Tirzepatide results: key figures across the trial programme
The figures that define the tirzepatide results across the SURPASS and SURMOUNT programmes:
- HbA1c, type 2 diabetes (SURPASS-2, 40 weeks): −2.01 / −2.24 / −2.30 percentage points at 5/10/15 mg vs −1.86 for the comparator [3]
- Body weight, type 2 diabetes (SURPASS-2, 40 weeks): −7.8 / −10.3 / −12.4 kg at 5/10/15 mg vs −6.2 kg for the comparator [3]
- Body weight, obesity without diabetes (SURMOUNT-1, 72 weeks): −15.0% / −19.5% / −20.9% at 5/10/15 mg vs −3.1% placebo [4]
- Body weight, head-to-head in obesity (SURMOUNT-5, 72 weeks): −20.2% vs −13.7% for the comparator [5]
- HbA1c advantage over semaglutide (meta-analysis, 16 studies): mean difference −0.45 percentage points in favour of tirzepatide (95% CI −0.88 to −0.02; p=0.04) [9]
- Elimination half-life: approximately 5 days, consistent with once-weekly dosing [13]
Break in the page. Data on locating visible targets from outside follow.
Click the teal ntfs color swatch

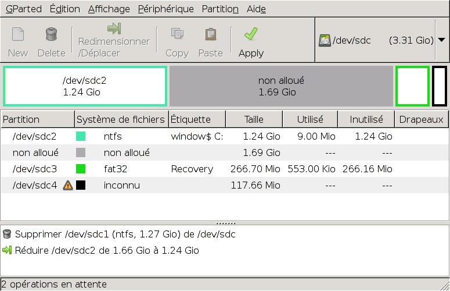[x=81, y=137]
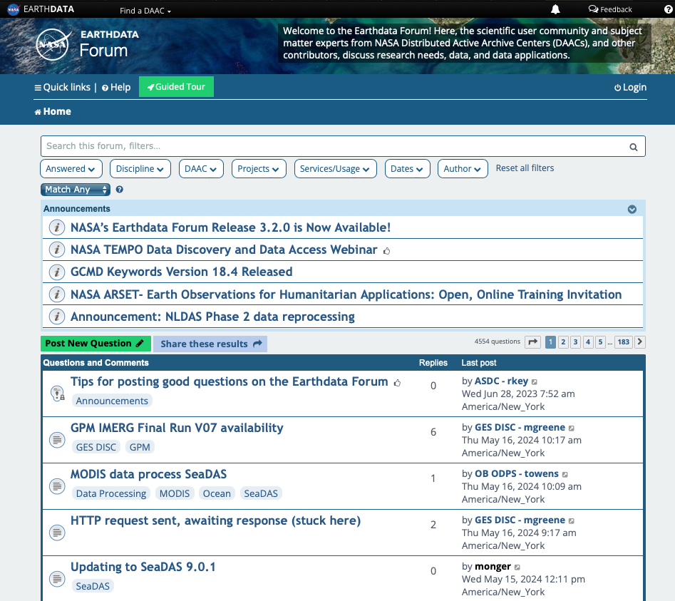
Task: Click the topic icon for GPM IMERG question
Action: (x=57, y=440)
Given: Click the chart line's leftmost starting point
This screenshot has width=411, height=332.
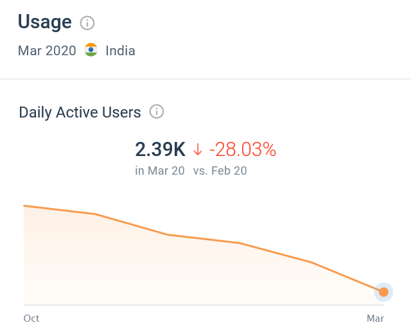Looking at the screenshot, I should (x=24, y=206).
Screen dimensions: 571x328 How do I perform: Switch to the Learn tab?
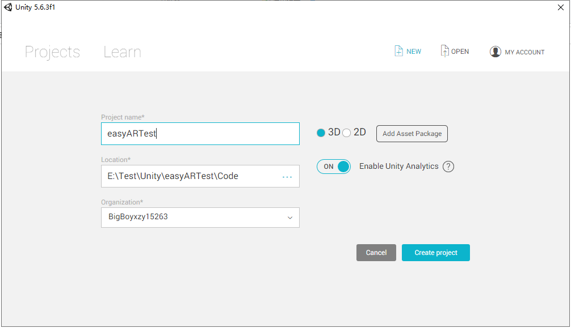(x=123, y=52)
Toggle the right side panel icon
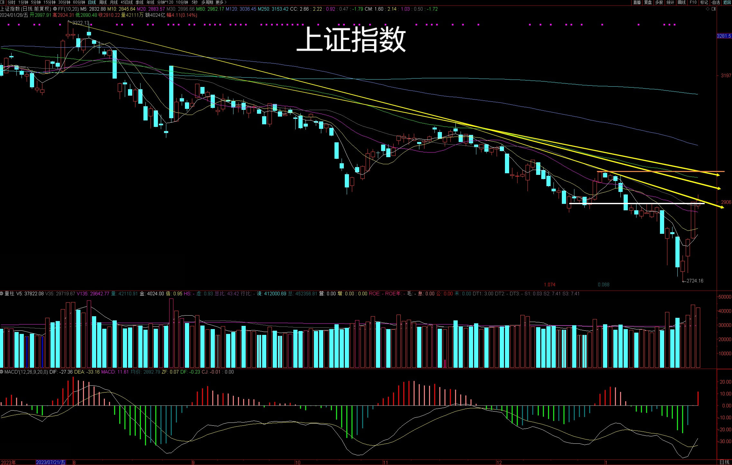732x465 pixels. point(714,9)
For the full trial roster with methods, doses, and primary endpoints, see the Tirzepatide research page. For tirzepatide weight loss data specifically, the dedicated weight-loss page covers SURMOUNT-1, SURMOUNT-5, and the indirect evidence.
What this site is
Pharmacy Tirzepatide is an independent editorial project that indexes the peer-reviewed tirzepatide trial record. Despite the domain name, this is not a pharmacy. There are no products here, no prescriptions, and no sourcing information. Tirzepatide references link to the full citation list.
Every number on this site maps to a numbered citation. Quantitative claims without citations are not on this site. The negative-terms policy: no brand names appear anywhere on this site. The site uses only the INN name, tirzepatide.